Segment Start: Records for this exercise

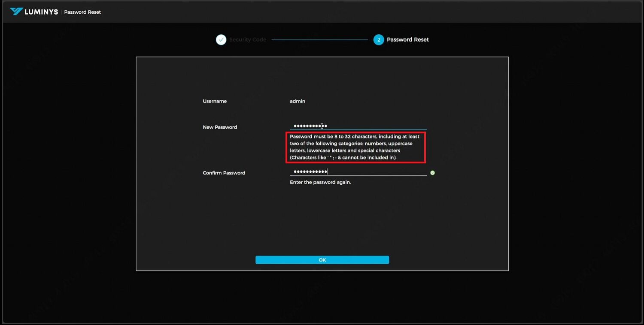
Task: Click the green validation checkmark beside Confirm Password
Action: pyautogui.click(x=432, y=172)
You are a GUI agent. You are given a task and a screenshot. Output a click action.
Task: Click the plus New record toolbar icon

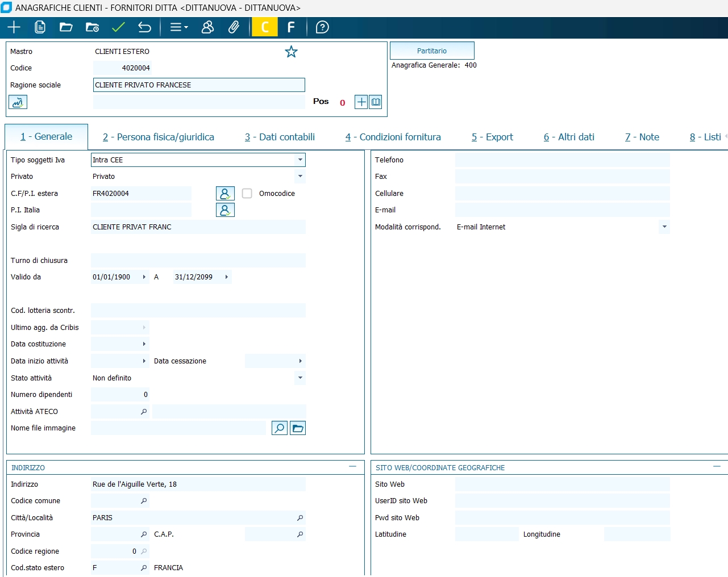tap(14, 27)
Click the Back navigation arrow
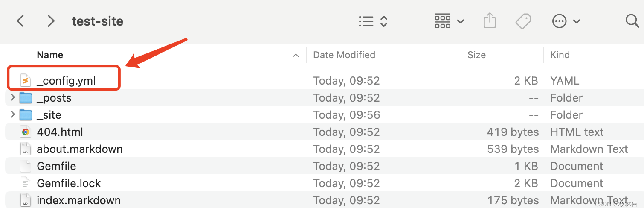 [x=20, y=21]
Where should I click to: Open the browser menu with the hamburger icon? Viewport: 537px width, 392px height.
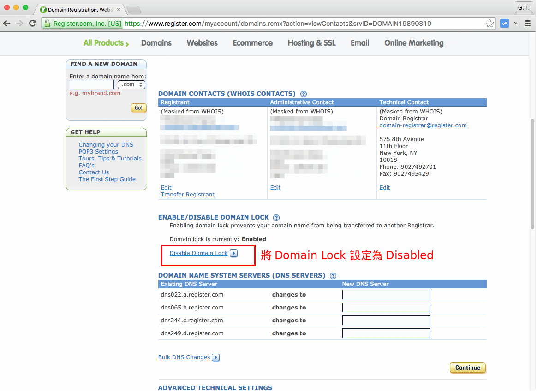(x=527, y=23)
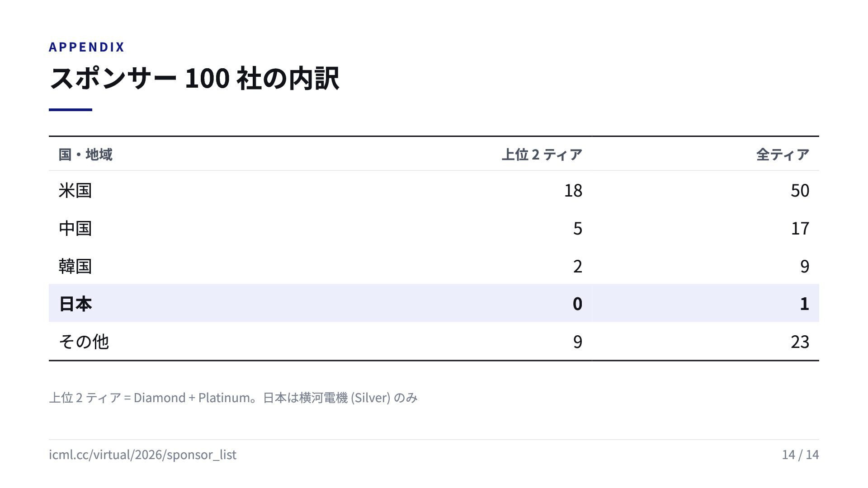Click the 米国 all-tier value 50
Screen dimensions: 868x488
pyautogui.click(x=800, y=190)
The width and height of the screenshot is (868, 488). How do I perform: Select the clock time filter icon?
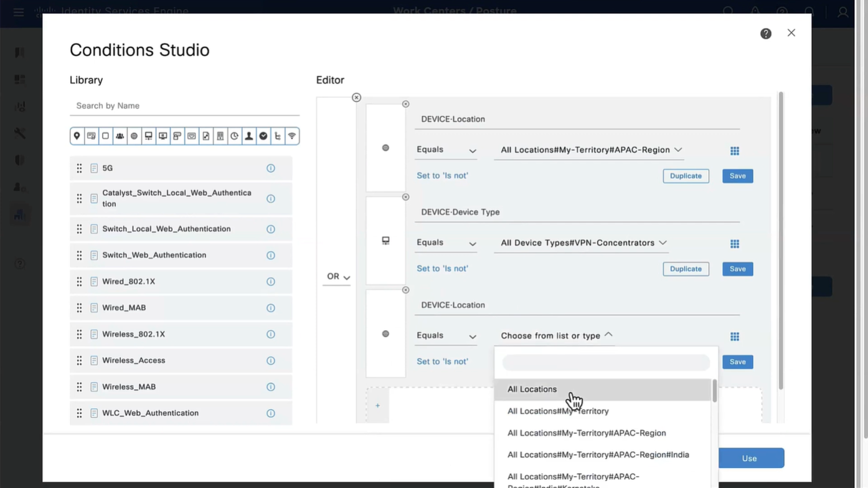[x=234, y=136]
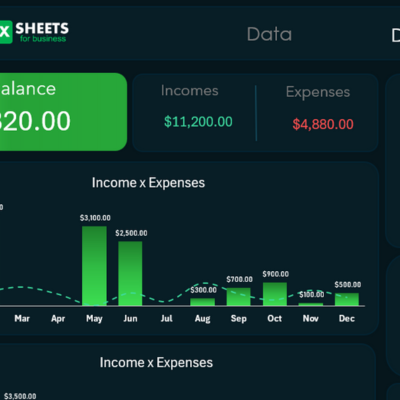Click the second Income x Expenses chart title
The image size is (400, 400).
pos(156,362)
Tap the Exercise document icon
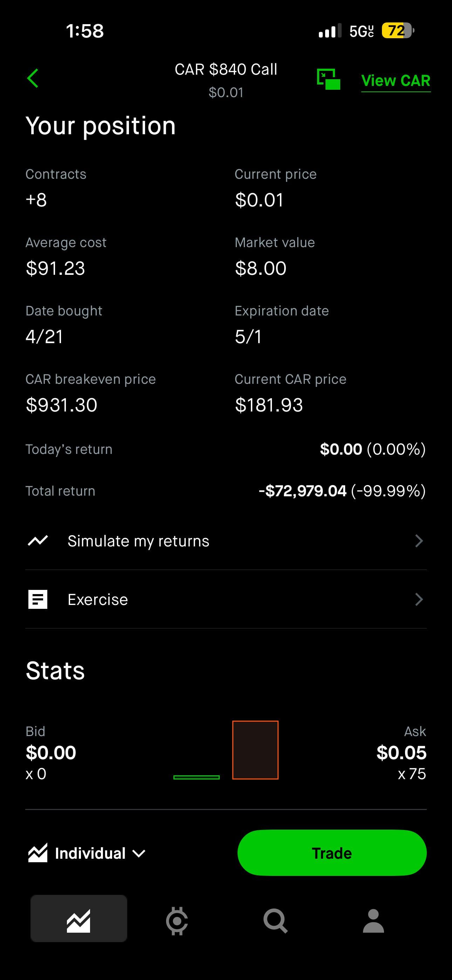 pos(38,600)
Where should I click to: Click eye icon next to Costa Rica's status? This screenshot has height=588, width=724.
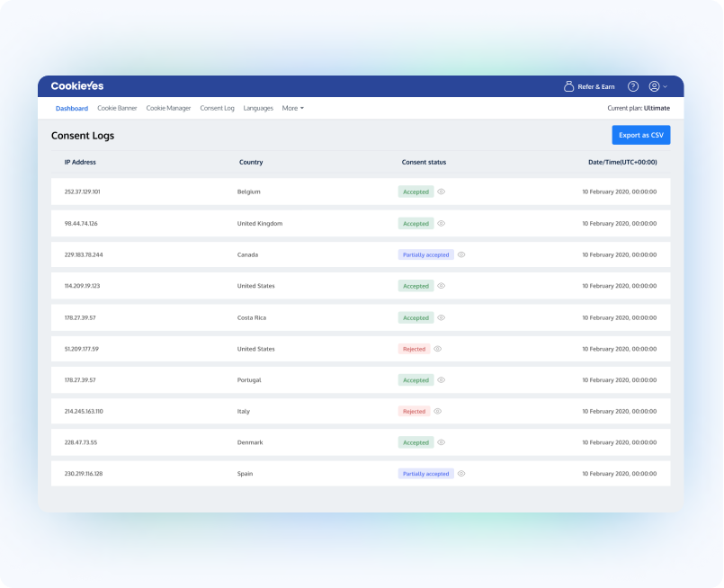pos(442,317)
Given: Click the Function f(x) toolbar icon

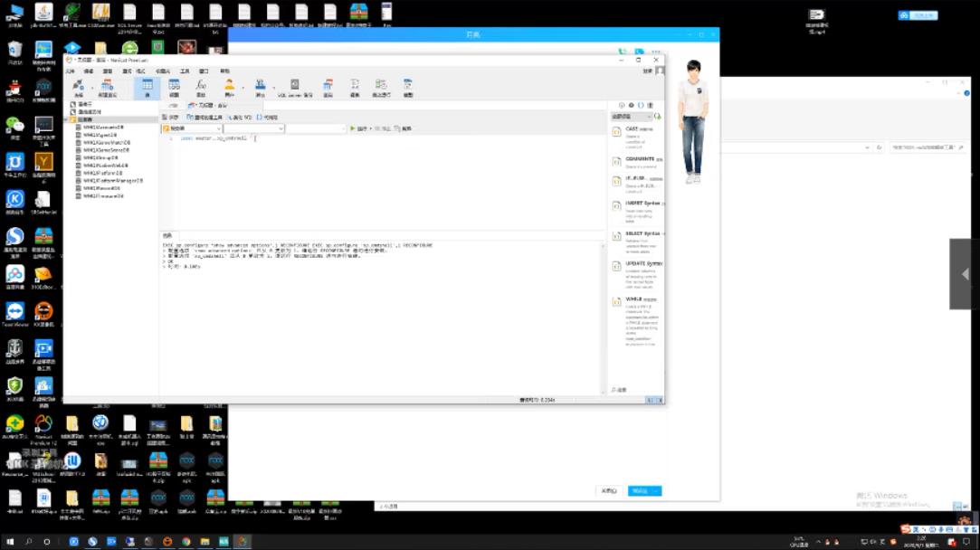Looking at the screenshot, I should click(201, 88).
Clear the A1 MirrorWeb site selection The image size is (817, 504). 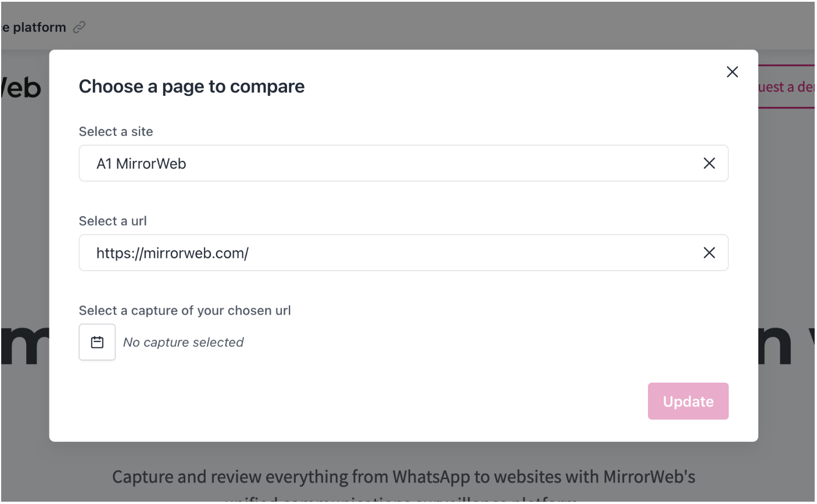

Segment End: Records for this exercise
Segment Start: Records for this exercise

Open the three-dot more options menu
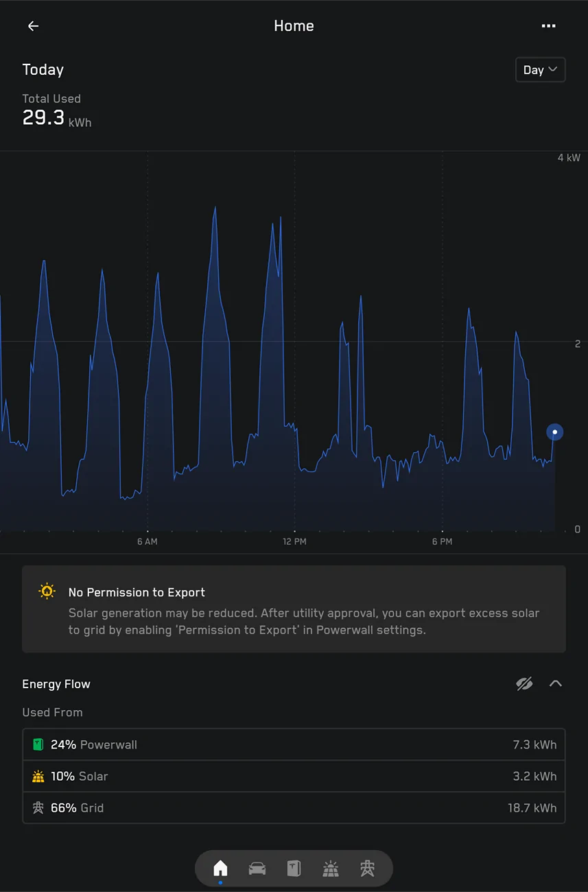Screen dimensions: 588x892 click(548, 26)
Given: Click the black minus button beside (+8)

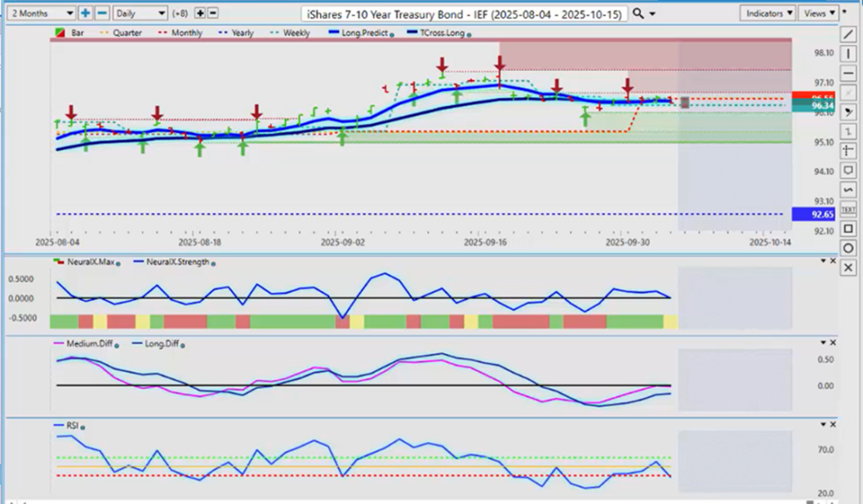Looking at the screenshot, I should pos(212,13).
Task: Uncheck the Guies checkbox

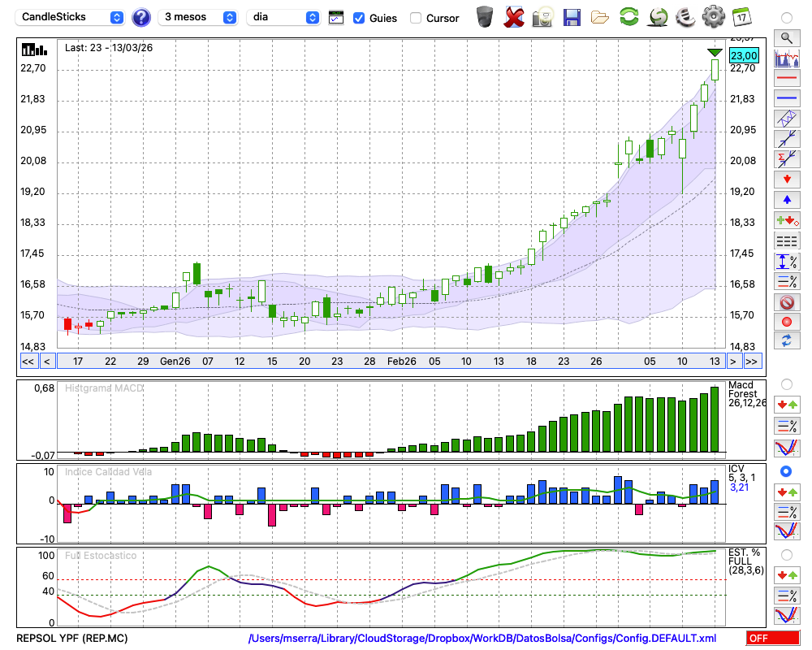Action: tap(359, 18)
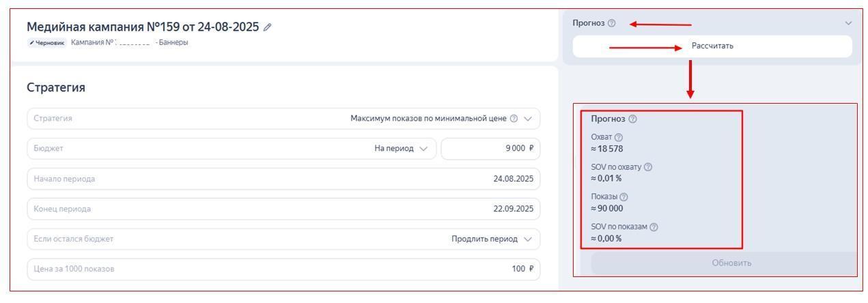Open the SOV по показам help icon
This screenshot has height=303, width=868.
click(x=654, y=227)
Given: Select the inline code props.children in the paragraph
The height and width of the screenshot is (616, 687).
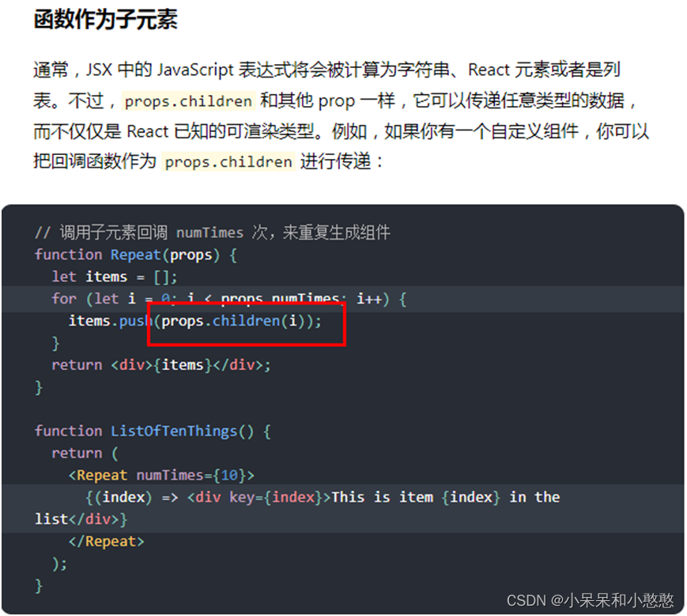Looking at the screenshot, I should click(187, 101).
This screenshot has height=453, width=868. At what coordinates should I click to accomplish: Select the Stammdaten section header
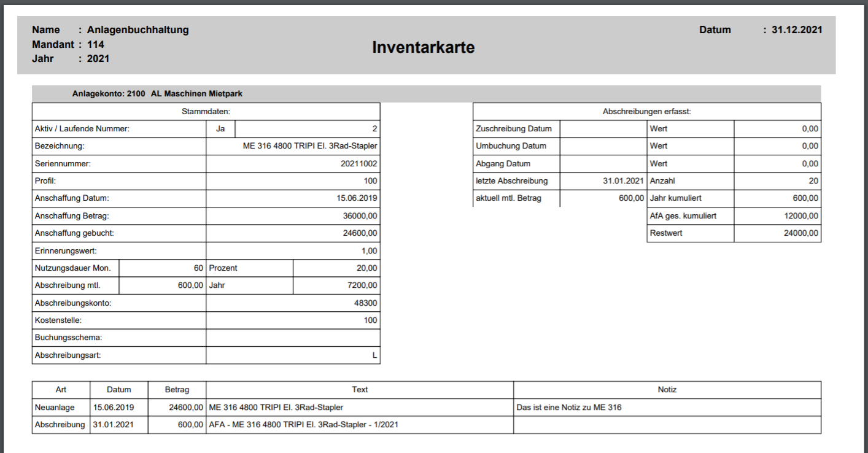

Segment End: Records for this exercise

▶ [Task brief]
Only the lines of the listing above from the one with "The width and" through the one with "Clear the A1" should be output, exactly, with both ends kept and pictures left out.

▶ [Written answer]
The width and height of the screenshot is (868, 488). How do I perform: Select the clock time filter icon?
[x=234, y=136]
Click the second Income x Expenses chart title
The image size is (400, 400).
pos(156,362)
Tap the Exercise document icon
 pos(38,600)
Where should I click to: Click eye icon next to Costa Rica's status? This screenshot has height=588, width=724.
pos(442,317)
Given: Click the Function f(x) toolbar icon

Looking at the screenshot, I should click(201, 88).
Clear the A1 MirrorWeb site selection The image size is (817, 504). 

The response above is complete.